The group is based in the Twin Cities' southwestern suburbs – mainly Chanhassen, Chaska, Eden Prairie, Shakopee and so forth. Excelsior is a familiar place since the Commons is the site of the 10,000 Lakes Concours d'Elegance. The melting ice on the lake was a lingering reminder of the delayed transition between winter and spring. The vehicles started to assemble – most would make the actual cruise. The crowd was young, but enthusiastic about the automobile – thwarting what the demographers have said about the younger generation‘s rejection of the new car.
The Hyundai was clearly the most stock vehicle of the crowd – next to a Ford Focus SE. Others had a varying array of modifications. We also had a few motorcycles in our group, namely a Harley-Davidson 1200 Sportster. I could go through the list of vehicles that participated in the cruise, but all of the people involved had the spirit of welcoming and a deep passion for what they do.
To reiterate, they love the automobile – and deeply so.
Our cruise was a loosely organized affair. No sponsors, no paperwork – just drive. And, drive we did. The route from Excelsior is a familiar one, cutting through one of the islands that split Lake Minnetonka. In Orono, we split east along the north shore of the lake onto US-12 eastbound, then down I-494. Our destination was a photo shoot at a park-n-ride facility next to the Chanhassen Dinner Theater, then dinner at the nearby Applebee's. This was a simple, straightforward route with some nice curves and scenery.

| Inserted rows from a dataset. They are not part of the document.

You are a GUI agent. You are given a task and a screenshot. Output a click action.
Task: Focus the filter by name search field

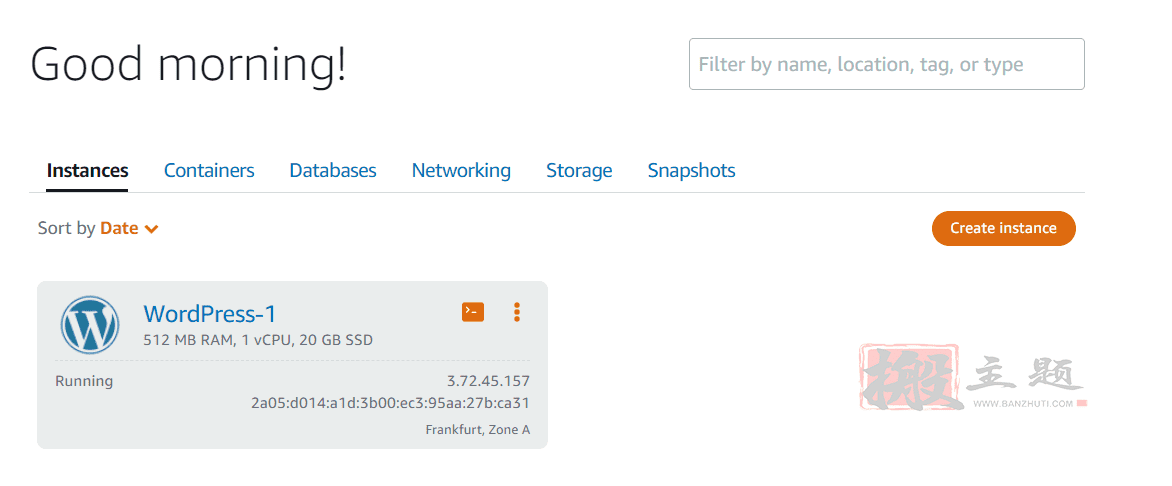(886, 64)
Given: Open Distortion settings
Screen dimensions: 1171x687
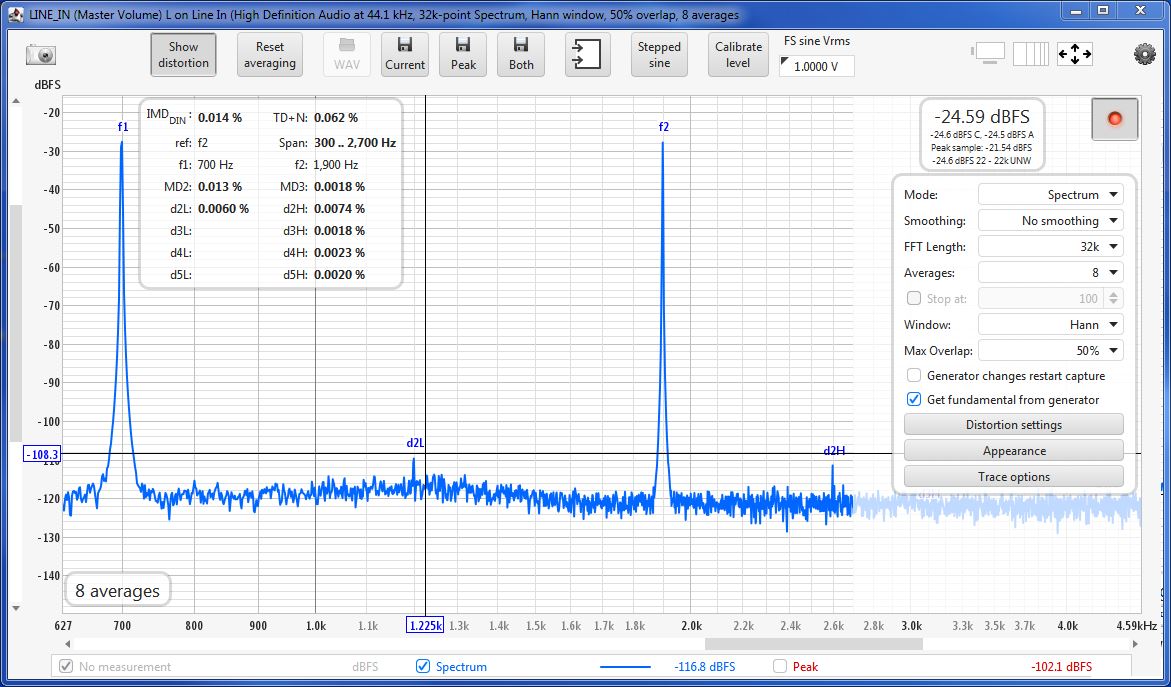Looking at the screenshot, I should pos(1013,425).
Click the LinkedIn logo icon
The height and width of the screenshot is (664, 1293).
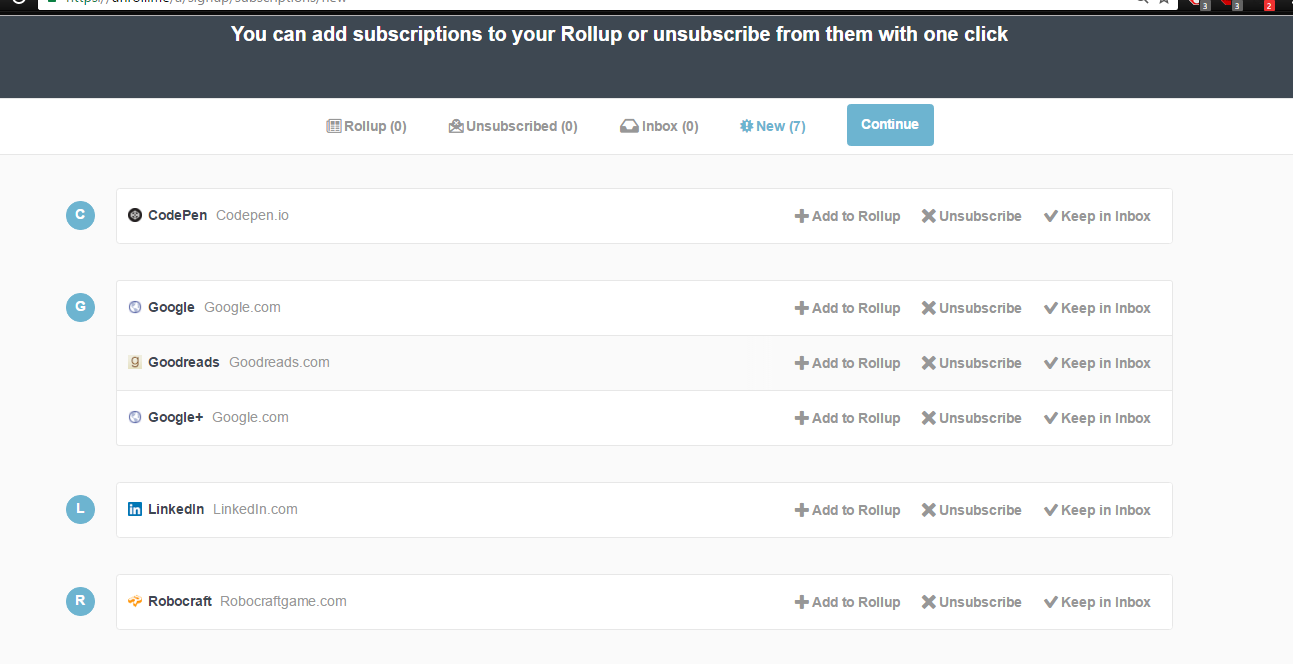pos(135,509)
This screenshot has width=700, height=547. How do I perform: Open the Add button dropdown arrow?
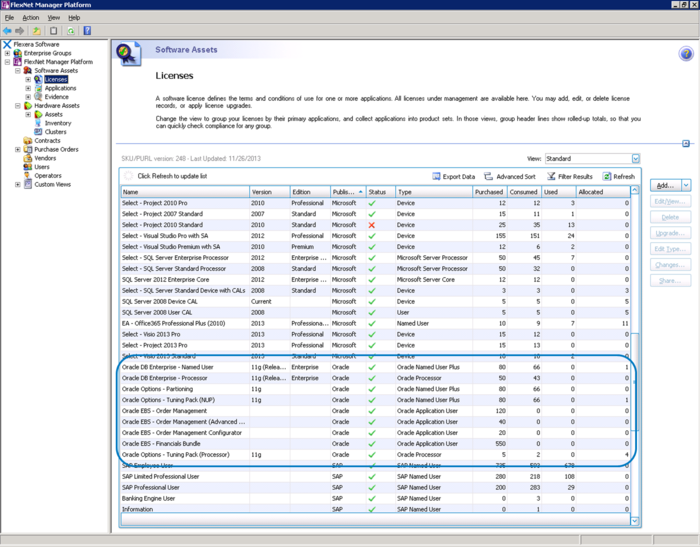point(685,185)
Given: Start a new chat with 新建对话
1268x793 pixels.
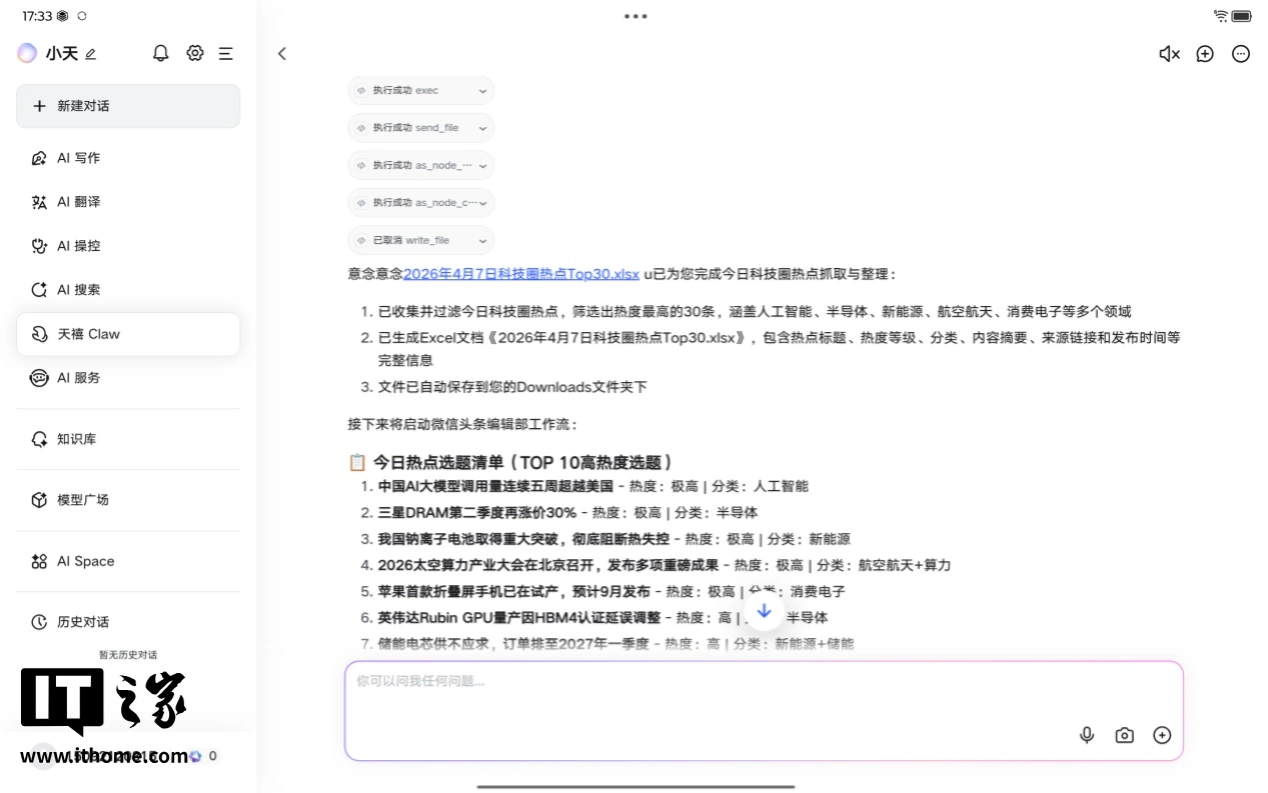Looking at the screenshot, I should (128, 106).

For the most part, we stuck together. A few local motorists were in our midst, but the pace was enough to keep the pack together. Once we hit the freeway, it was full throttle. Soon, I found myself and the Elantra carved up like an Easter ham. The Harley Sportster that was behind me was gone – shot down US-12 and onto I-494 southbound. Even the organizer of the cruise passed me up after playing Car 0 – a term used on road rallies as the last car in. I was left with nothing but normal traffic.
Things did not improve once pointed onto US-212 westbound. I saw the cruise, but we were heading to the MN-5 split to Chanhassen. On the split, I saw no one in the horizon. I had a bunch of slow cars blocking me from even considering a pass. I was practically done.
A mile or so before our rendezvous point, I caught a break. I saw the leader’s Ford Ranger and leaped forward to catch up. My timing was right as I joined the cruise as we arrived at the Chanhassen Dinner Theater and onto the SouthWest Transit ramp. A series of photos and dinner later, my first cruise was complete.
My problem was not keeping up with the cruise. Nor was it the Elantra. I could easily blame the traffic, but that would be equal to a race driver’s excuse. There is a balance between being part of a cruise and keeping pace with it. Generally, you want the cruise participants to maintain a certain speed and pace. Even if the cruise run is broken up by local traffic, you still want to ensure that the cruise is connected with each other visually. No fault of anyone, but our right foot has a natural tendency to hammer down when the chance is given. You can forgive that, as long as the authorities are not involved.
There is connectivity in a cruise. It is just you and a group of peers in vehicles keeping pace and enjoying the tarmac. It does not matter what you drive in a cruise. Nor does it matter your driving abilities. There has to be common ground established. This group certainly had that, even amongst first timers.
The lessons learned in a brief stint with this group showed what is possible when you get a group of drivers together for a nice journey or a loop around town. Come to think of it, I want to organize a cruise…
Truth be told, the old-style cruise of simply going back-and-forth has evolved. It will take you places with people who share your passion. That is all that matters when you want to find a car community of your own.